This post is continuation of a column I wrote titled ‘Being a Trust Agent in the business of fatherhood’ over at my fatherhood blog, Real Men Drive Minivans. ‘Trust Agents’ provoked a lot of thoughts and ideas and not all of them fit over there, so I’m wrapping things up over here.
As I read Trust Agents it touched on a lot of things that I think might have helped me transform my career in the mortgage business by using tools like blogs and Twitter to continue to educate and share, as well as increase customer satisfaction and the awareness of my company.
About half way through the book I actually stopped to draw out a workflow for how I would have utilized certain social media channels. Still, despite this thought exercise, I don’t regret a single decision that led me to walking away. I was miserable and had become so disenchanted very little would have motivated me to alter the path I was on. I think that it is much more likely I would have dismissed all this social media stuff as garbage.
If you had known me back when I was slinging mortgages you would not confuse me for a character in Glengarry Glen Ross, as I didn’t really sell anyone. I took a more laid back approach where I spent more time educating my customers on how mortgages worked than dealing with things like rates, points and closing costs.
The reality of the situation is that all those things depended on quantifiable information – credit score, debt ratio and loan to value. Mortgages are essentially a commodity product, especially in today’s credit market with the drastic overhaul to product guidelines and eligibility.
No matter whether you get your mortgage from a bank or a broker, the money is pretty much coming from the same set number of places. The only thing that changes is who you deal with and how far down the food chain they are from the actual funding source.
As a result, there is very little one bank or broker can do for you to create any real value except educate and provide guidance. As I used to preach to my loan officers, guidelines are guidelines, so spend your time adding value by making them understand their loan.
I made a point of taking the time to let a customer know exactly what they were getting, why they were getting it and, if they had time in the case of a home purchase, how to fix what might be wrong to get something better. My approach, while successful for me, drove my boss nuts. Yet, somehow it got me promoted into management.
When customers would ask for a good faith estimate so they could see what it was going to cost them to get the loan I would always send two. One would show a higher interest rate with no fees and the other would show a lower interest rate with what I would charge for that type of a loan. Unlike many in my industry I was disclosing to the customer what I was going to make on the loan, the only difference was who was going to pay me – the bank or the customer.
I knew how much time I would have to spend to get their loan through underwriting and what I felt my time was worth, so I set my mark and stuck to it. If the customer walked because they thought they could do better, then that was the cost of doing business. Still, many stuck around because I was willing to show them the whole picture.
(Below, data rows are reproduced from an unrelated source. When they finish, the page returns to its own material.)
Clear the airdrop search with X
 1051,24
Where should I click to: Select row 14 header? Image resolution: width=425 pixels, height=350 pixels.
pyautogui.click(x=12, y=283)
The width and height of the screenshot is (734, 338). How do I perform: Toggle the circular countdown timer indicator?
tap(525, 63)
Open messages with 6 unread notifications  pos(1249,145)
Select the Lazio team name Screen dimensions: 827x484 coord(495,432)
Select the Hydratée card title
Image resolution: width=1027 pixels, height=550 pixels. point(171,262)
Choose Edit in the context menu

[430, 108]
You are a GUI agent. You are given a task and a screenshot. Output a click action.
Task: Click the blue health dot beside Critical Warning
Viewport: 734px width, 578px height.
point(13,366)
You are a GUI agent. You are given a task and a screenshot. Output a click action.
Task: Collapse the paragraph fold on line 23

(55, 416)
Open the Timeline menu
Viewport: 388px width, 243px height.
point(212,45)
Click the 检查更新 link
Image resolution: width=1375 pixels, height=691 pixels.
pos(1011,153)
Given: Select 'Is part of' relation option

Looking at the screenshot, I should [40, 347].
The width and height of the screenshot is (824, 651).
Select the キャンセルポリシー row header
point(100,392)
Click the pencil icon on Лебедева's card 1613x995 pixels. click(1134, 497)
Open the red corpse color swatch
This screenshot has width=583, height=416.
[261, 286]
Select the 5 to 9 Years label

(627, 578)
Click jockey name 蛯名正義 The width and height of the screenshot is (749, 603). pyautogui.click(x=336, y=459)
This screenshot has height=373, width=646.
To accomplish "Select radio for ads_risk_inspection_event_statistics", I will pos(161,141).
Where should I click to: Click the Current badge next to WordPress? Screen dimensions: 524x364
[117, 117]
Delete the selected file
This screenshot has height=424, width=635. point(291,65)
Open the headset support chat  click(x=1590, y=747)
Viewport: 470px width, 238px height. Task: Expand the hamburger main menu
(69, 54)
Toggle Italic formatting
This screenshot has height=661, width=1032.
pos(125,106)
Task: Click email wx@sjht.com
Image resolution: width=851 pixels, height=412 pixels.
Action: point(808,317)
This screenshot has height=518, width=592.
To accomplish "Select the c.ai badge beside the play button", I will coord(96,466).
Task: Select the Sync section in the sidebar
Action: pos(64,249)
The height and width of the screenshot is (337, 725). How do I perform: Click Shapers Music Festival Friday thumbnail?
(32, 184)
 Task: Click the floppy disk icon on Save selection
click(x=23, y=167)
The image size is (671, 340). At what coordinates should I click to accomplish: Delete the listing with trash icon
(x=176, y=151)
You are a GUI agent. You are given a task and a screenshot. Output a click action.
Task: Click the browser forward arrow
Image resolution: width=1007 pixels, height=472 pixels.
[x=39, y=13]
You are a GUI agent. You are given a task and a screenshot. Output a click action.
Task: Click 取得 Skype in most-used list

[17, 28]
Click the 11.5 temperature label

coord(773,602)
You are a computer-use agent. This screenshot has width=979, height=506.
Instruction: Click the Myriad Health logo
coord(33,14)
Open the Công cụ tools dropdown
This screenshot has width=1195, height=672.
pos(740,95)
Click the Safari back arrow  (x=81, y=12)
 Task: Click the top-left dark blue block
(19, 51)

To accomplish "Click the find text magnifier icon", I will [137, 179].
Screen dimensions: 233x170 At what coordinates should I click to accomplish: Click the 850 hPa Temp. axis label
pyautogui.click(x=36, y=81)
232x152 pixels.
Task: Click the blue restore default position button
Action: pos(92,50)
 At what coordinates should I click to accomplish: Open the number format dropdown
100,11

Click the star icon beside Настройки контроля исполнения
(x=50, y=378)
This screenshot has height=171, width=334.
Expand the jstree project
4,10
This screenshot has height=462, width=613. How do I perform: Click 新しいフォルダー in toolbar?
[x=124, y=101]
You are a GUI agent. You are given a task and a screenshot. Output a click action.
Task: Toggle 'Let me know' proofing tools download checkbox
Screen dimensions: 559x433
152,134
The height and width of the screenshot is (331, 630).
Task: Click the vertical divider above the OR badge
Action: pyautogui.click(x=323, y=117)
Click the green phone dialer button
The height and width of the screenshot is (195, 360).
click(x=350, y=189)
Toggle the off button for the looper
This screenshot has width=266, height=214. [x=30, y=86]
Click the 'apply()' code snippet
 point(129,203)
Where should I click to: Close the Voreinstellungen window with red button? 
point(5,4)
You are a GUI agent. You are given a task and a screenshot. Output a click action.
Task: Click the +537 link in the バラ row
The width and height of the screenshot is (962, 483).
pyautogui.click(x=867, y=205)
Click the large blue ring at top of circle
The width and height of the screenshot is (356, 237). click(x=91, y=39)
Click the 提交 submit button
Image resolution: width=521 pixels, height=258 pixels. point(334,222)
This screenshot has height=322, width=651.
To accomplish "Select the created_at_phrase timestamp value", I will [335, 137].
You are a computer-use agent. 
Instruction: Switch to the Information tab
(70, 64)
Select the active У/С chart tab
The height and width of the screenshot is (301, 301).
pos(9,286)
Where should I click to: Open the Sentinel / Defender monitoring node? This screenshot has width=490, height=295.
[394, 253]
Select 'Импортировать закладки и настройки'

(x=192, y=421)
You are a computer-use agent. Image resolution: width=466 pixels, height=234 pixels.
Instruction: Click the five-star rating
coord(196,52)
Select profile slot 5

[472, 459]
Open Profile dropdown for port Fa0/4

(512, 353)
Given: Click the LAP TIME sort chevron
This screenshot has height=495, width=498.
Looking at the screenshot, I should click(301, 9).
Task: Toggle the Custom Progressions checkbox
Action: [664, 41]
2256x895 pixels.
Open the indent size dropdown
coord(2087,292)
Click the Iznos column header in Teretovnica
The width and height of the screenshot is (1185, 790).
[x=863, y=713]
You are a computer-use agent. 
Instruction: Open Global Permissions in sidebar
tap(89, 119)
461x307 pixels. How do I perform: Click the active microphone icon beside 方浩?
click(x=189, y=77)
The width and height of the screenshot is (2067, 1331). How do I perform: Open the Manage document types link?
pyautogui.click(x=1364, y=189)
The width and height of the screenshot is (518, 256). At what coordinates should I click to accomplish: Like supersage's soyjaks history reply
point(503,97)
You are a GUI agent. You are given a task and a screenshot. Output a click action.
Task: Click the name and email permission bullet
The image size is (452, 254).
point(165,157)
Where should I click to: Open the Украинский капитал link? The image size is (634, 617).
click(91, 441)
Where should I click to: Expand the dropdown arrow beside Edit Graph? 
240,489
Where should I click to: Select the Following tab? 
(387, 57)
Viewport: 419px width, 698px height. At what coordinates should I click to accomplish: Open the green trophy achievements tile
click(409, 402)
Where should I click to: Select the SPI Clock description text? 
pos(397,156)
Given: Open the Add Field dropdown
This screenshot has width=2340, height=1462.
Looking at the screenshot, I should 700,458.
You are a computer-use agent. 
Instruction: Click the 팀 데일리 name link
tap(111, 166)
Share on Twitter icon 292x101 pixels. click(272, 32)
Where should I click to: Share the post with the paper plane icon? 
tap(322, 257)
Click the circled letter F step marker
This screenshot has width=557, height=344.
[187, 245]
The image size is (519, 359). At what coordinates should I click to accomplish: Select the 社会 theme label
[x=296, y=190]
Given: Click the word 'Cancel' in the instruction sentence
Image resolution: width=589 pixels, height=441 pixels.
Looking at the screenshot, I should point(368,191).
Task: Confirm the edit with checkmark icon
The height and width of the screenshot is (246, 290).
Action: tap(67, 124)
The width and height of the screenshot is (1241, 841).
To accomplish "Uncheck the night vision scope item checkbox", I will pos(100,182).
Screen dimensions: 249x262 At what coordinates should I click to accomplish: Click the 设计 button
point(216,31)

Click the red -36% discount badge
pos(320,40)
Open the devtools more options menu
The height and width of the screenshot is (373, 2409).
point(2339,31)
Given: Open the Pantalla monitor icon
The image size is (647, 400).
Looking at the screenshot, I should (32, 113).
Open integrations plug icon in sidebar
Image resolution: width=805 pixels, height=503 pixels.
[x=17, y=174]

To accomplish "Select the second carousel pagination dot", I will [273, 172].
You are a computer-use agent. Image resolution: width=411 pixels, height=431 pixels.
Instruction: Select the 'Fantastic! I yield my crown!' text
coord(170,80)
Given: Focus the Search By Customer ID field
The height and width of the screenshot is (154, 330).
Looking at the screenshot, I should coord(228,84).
Why did I do this? To establish trust. Our firm did business entirely on the web and were at the time a very highly ranked LendingTree lender. As a result, I was unknowingly acting as a trust agent due to the fact that I met only a handful of customers in person. It was important to develop a measure of trust considering I was involved in one of the largest financial decisions these people would ever make.
After having read Trust Agents and taking time to reflect on its concepts, I believe that the knowledge I’ve gained will certainly help me since at some point I will need to return to the workforce. And while I started my fatherhood blog to connect with dads and moms to share in the life altering experience that is parenting, it also in many ways can be considered on the job training for a potential career transition.